Verkeersmaatregelen en oplossingen voor verkeersproblematieken en dergelijke, horen er
ook in te zitten. Zie het bestemmingsplan van Princenhage, dat wij onlangs van u mochten
ontvangen. Dan heb je zo'n intensief metselwerk vanwege de Wet op de Ruimtelijke
Ordening, dat wij vermoeden dat, als je de maatregelen in een goede samenhang in dat
tijdvak uitvoert, dat een proces is, waarvan je zegt dat je dat niet helemaal wilt
dichttimmeren. Ik heb in de commissie gezegd dat je dat in meerdere of mindere mate
kunt doen naar gelang de maatregelen werken, en dat je ze kunt aanscherpen of
versoepelen. Ik wil wijzen op de complicatie die kan optreden, als we te ver gaan met het
heel erg rigide vaststellen van tijden en aantallen, hoewel ik vind dat de doelstelling moet
worden gehaald, die u in dit raadsvoorstel noemt. Ik noem als voorbeeld de aanleg van
een hoogwaardige openbaar vervoersverbinding, waarvan we nog niet precies weten hoe
die eruit gaat zien, afhankelijk van de mogelijkheden die het MIT ons zal bieden. Ik ga
ervan uit dat de HOV er uiteindelijk zal komen, het Rijk is daarvan ook een voorstander. Je
kunt daarbij in de situatie komen dat je procedureel met elkaar in de knel komt,
afhankelijk van de kwaliteit die zo'n hoogwaardige openbaar vervoersverbinding zal
bieden. Ik vind het moeilijk om precies te bepalen waar je met de procedures begint en
waar je ophoudt. Voorlopig houd ik mij er even aan vast dat je achtereenvolgens een
aantal bestemmingsplannen hebt, waarin heel uitdrukkelijk moet worden aangegeven
welke verkeersmaatregelen je moet nemen, hoe die aansluiten bij het raadsvoorstel dat
wij nu vaststellen, met betrekking tot de uiteindelijk te reduceren aantallen bij de
oplevering van de woningen. U geeft dat heel scherp aan. Wij gaan ervan uit dat je met
die maatregelen, in onderlinge samenhang beschreven in bestemmingsplannen, met
elkaar in de procedure een heel eind kunt komen. Ik wacht even op uw bijdrage, ook op
de antwoorden op de vragen die vanavond door collega's zijn gesteld.
De heer DE ROOS
De voorgeschiedenis van dit structuurplan is al weer vrij lang. Serieuze planontwikkeling
met betrekking tot dit gebied heeft al vanaf 1995 plaatsgevonden door middel van de trits
structuurvisie, structuurschets en structuurplan. Al een tijd geleden, in 1997, werd het
volstrekt duidelijk dat de forse uitbreiding van het bebouwde gebied bij Teteringen met
3.000 woningen, een zware wissel zou gaan trekken op dit gebied. En niet bepaald het
minste probleem daarbij was natuurlijk de ontsluiting. Over de Oosterhoutseweg, die al
jaren een drukke verkeersader is en ook een gevaarlijke weg is waar veel ongelukken
gebeuren, is al jaren geroepen dat daar veel aan moet gebeuren. Natuurlijk zou de
realisering van de VINEX op die locatie alleen maar leiden tot een vergroting van de
problemen.

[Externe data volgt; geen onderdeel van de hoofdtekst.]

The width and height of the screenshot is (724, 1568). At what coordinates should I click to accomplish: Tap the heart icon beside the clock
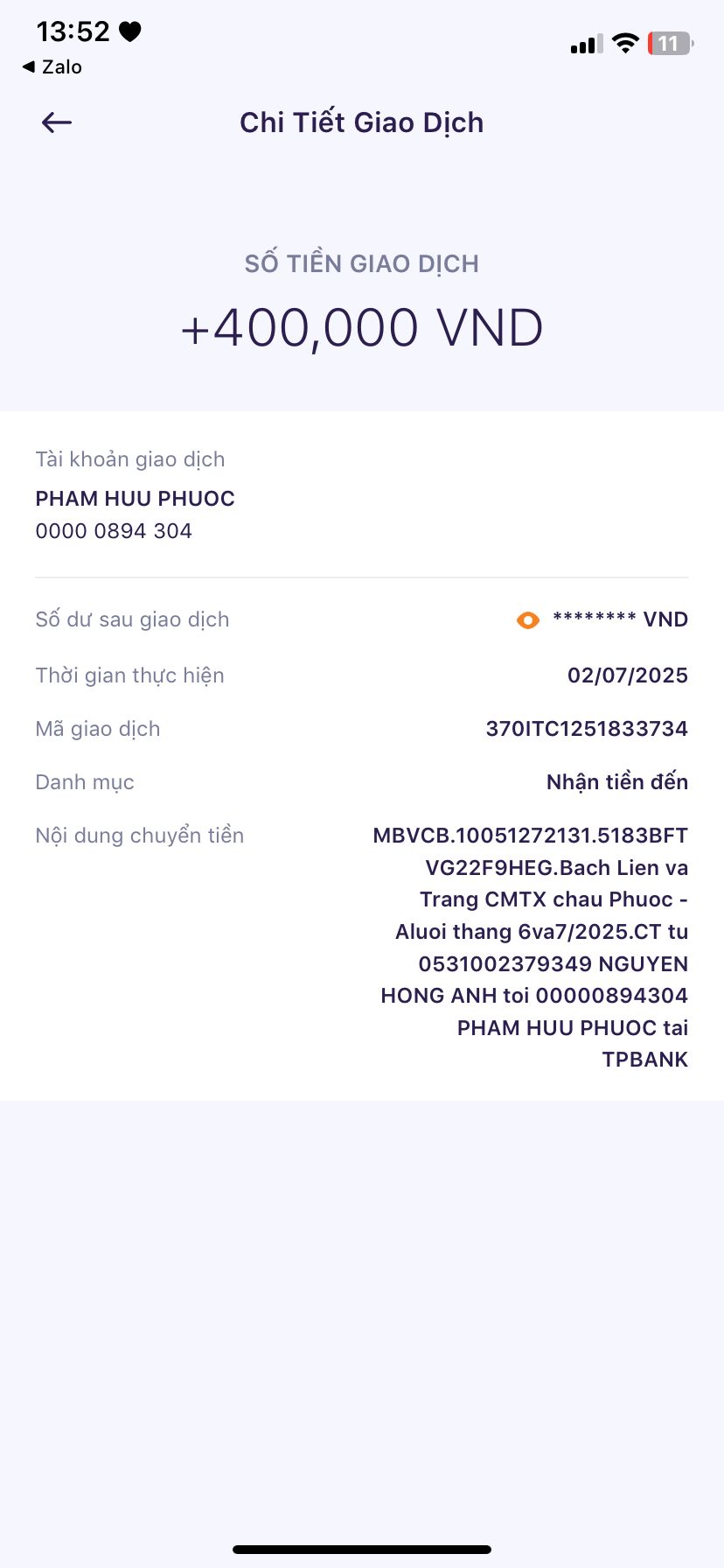click(x=130, y=32)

Het is dan ook niet voor niets dat de raad al op 6 november 1997 stelde: eerst
de verkeersproblemen oplossen en daarna verder met de planvorming, het 'go, no go'-
besluit. Het structuurplan is inmiddels gemaakt. Consultatie en inspraak hebben
plaatsgevonden. De commissie RO heeft op 11 mei 1999 lang erover vergaderd. Inmiddels
zijn wij, sinds het 'go, no go'-besluit, al weer anderhalf jaar verder. Het resultaat is dat er
voortgezette planvorming is, maar dat er geen oplossing is voor de verkeersproblemen. In
de commissie RO van 11 mei 1999 is al gezegd van de kant van de fractie van GroenLinks
dat er suggesties zijn gedaan, maar dat er niet echt concrete plannen zijn neergelegd. Het
meest concreet is nog het realiseren van verkeerslichten. Er staat niet waar en hoe het
moet worden gerealiseerd. Er wordt bijvoorbeeld gesuggereerd dat het gebruik van de
fiets moet worden bevorderd, en als ik dan in de commissie vraag of dat betekent, dat er
nu eindelijk eens vrij liggende fietspaden zullen worden gerealiseerd, dan krijg ik een
opmerking naar mijn hoofd over het functioneren van mijn twee hersenhelften. In ieder
geval krijg ik geen concreet en zakelijk antwoord. Ik heb al in de commissie gezegd, dat
dit symptomatisch is voor de hardheid en de onderbouwing van de voorgestelde
verkeersmaatregelen: ze zijn dus niet hard, en onvoldoende onderbouwd. De
coalitiepartijen CDA, Partij van de Arbeid en WD zouden het voorstel terugnemen.